In our cohort, the detection rates for GG1 and GG ≥ 2 PCa were 20.3% and 14.0%, respectively. The median PSA level was 3.9 ng/mL and 13.4% of subjects had suspicious DRE findings. The median risk score for men with GG ≥ 2 PCa was 21 (interquartile range: 14-28), significantly higher than benign+GG1 PCa (10, 6-18), P < .001, achieving the highest area under the curve among the models tested, 0.749 (95% confidence interval: 0.690-0.807). The urine test was well-calibrated, while ERSPC showed a slight underestimation and PBCG a slight overestimation of risk. Assuming a GG2 non-detection rate of 11% without using mpMRI, use of the urinary biomarker-based clinical model could have helped avoid 37.2% of excess biopsies while delaying the diagnosis of eight patients (1.6% of the entire cohort) with GG ≥ 2 PCa.

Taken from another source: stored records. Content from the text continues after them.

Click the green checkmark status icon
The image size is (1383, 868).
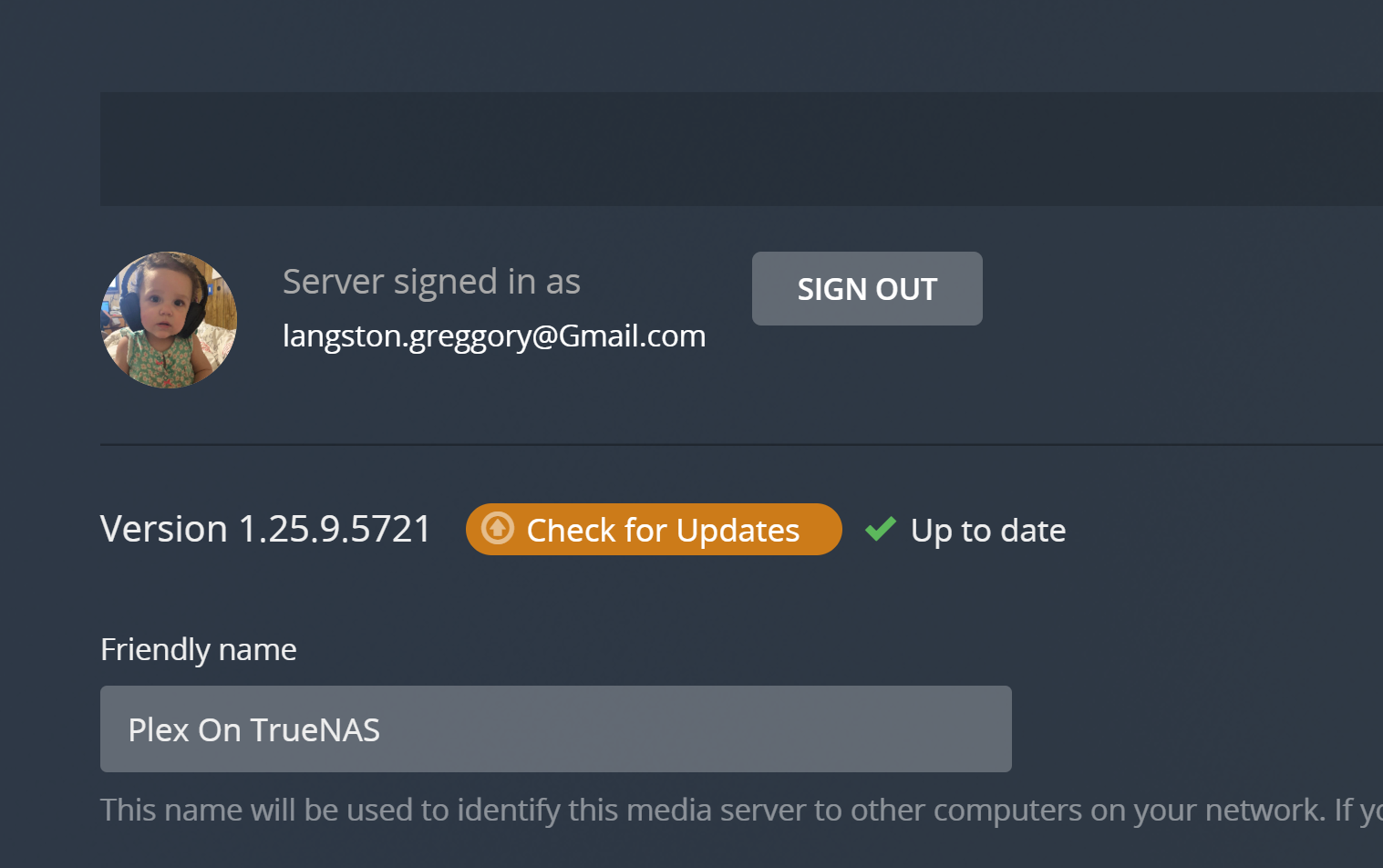pyautogui.click(x=881, y=529)
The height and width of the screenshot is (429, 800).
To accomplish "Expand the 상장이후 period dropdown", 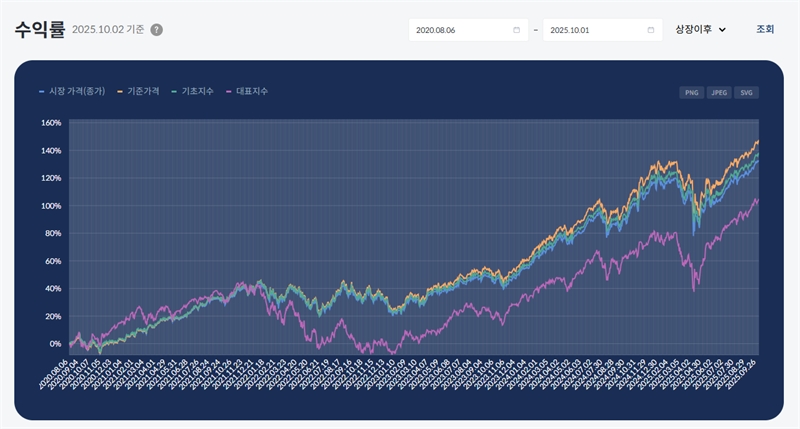I will coord(700,30).
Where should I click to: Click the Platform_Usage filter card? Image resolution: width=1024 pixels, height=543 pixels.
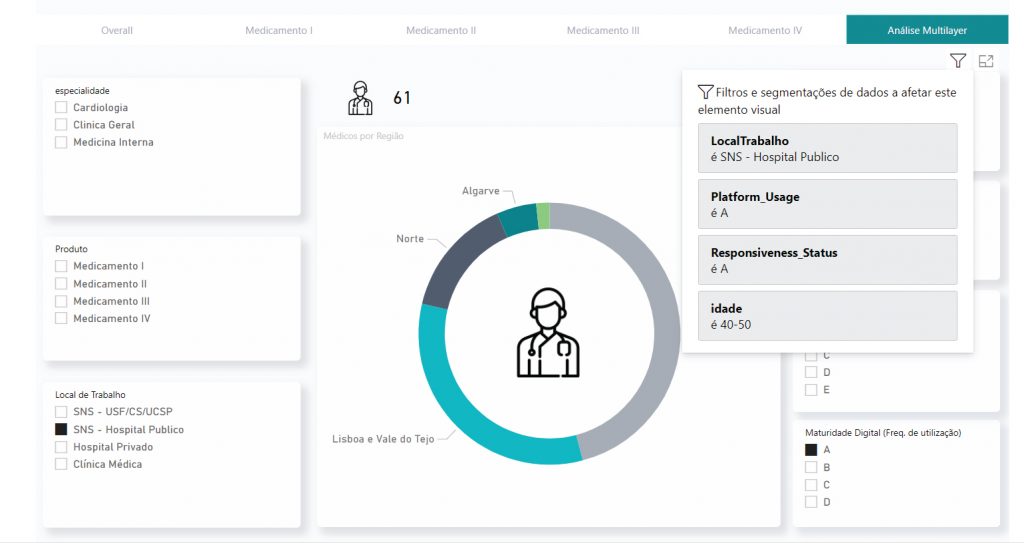pyautogui.click(x=827, y=204)
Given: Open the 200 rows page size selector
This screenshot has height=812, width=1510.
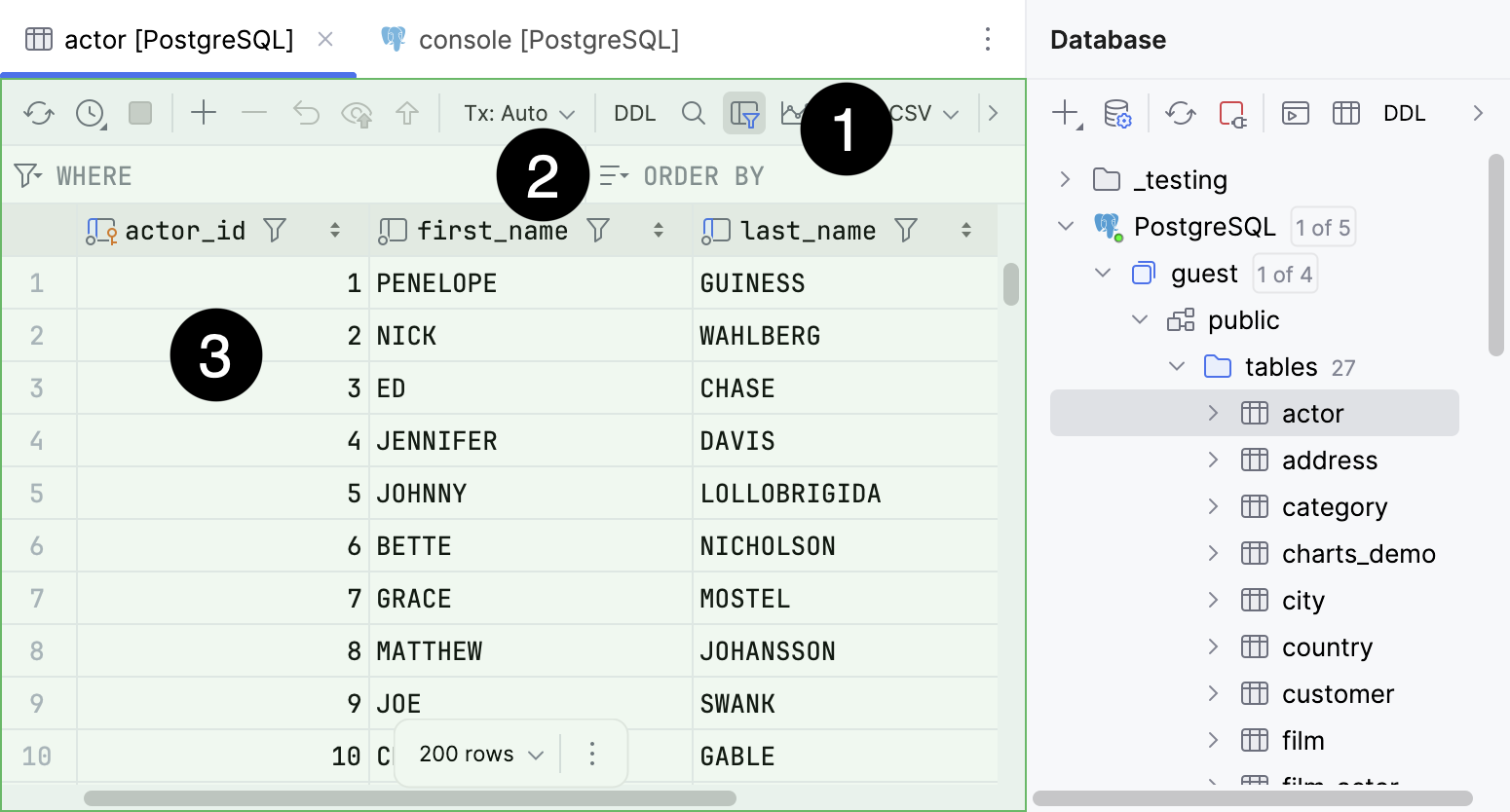Looking at the screenshot, I should (475, 753).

In this first evaluation in an opportunistic screening population, the urinary biomarker-based test improved the detection of clinically significant PCa. Facing men with elevated PSA and/or suspicious DRE, it could be a useful tool to help avoid excess initial Bx and to identify patients most likely to benefit from Bx.
一种针对信使 RNA 的 2 基因尿液分子检测方法,该方法针对的是在侵袭性前列腺癌(PCa)中过度表达的信使 RNA,被描述为一种有助于检测临床上有意义的前列腺癌(GG≥2)的方法。我们在西班牙机会性筛查场景中对接受初始前列腺活检(Bx)的男性进行了该检测的外部验证。
我们分析了在机会性筛查场景中接受前列腺 Bx 的 492 名男性的存档样本,这些男性的前列腺特异性抗原(PSA)为 3 至 10ng/ml,且/或直肠指诊(DRE)可疑,且无先前的多参数磁共振成像(mpMRI)。尿液生物标志物测量结果与临床危险因素相结合,以确定风险评分,并将其与 PCA3、欧洲前列腺癌随机筛查(ERSPC)和前列腺活检协作组(PBCG)风险计算器进行比较,以进行验证工作,包括校准、区分度和临床实用性分析。
在我们的队列中,GG1 和 GG≥2 PCa 的检出率分别为 20.3%和 14.0%。中位 PSA 水平为 3.9ng/ml,13.4%的受试者有可疑的 DRE 发现。GG≥2 PCa 男性的中位风险评分中位数为 21(四分位距:14-28),明显高于良性+GG1 PCa(10,6-18),P<.001,在测试的模型中获得了最高的曲线下面积,0.749(95%置信区间:0.690-0.807)。尿液检测具有良好的校准性,而 ERSPC 显示风险略有低估,PBCG 显示风险略有高估。假设不使用 mpMRI 情况下 GG2 未检出率为 11%,则使用基于尿液生物标志物的临床模型可以帮助避免 37.2%的过度活检,同时延迟诊断 8 名 GG≥2 PCa 患者(整个队列的 1.6%)。
在机会性筛查人群中的首次评估中,基于尿液生物标志物的检测提高了临床上有意义的 PCa 的检出率。对于 PSA 升高和/或 DRE 可疑的男性,它可能是一种有用的工具,可以帮助避免过度的初始 Bx,并识别最有可能从 Bx 中获益的患者。